▶ [Information supplied]:
★ ★ ★

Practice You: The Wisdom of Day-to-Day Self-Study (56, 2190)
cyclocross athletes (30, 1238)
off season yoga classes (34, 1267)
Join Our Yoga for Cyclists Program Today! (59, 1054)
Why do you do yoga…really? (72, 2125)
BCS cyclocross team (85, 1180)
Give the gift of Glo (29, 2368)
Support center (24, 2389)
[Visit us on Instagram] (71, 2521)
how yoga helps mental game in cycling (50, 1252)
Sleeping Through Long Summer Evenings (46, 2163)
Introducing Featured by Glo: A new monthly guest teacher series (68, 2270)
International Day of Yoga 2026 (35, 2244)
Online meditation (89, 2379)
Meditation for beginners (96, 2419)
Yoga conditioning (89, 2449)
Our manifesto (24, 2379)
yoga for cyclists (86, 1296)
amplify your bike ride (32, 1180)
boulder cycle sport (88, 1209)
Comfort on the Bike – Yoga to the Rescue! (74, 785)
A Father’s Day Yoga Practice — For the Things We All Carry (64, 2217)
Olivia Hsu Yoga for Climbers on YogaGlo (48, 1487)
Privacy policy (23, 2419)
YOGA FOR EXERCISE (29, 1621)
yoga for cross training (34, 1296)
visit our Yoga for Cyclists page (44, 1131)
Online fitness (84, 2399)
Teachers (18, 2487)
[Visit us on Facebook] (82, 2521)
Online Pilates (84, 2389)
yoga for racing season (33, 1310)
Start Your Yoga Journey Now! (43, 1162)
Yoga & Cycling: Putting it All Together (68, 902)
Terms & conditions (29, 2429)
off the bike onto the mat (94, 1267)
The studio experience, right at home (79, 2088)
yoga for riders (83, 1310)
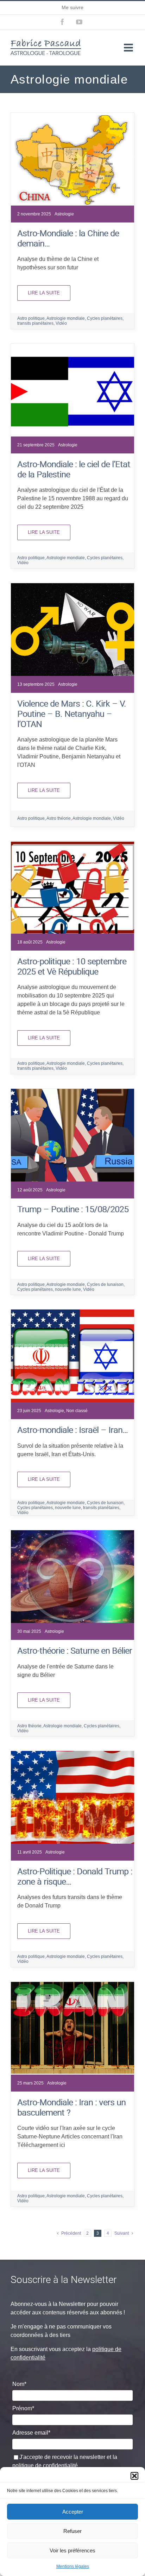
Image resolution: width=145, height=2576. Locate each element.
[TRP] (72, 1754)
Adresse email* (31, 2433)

★ ★ ★

▶ [Task instructions]:
For the records given here, say how many lines hold the string "season", with no further words.

▶ [Answer to this exercise]:
2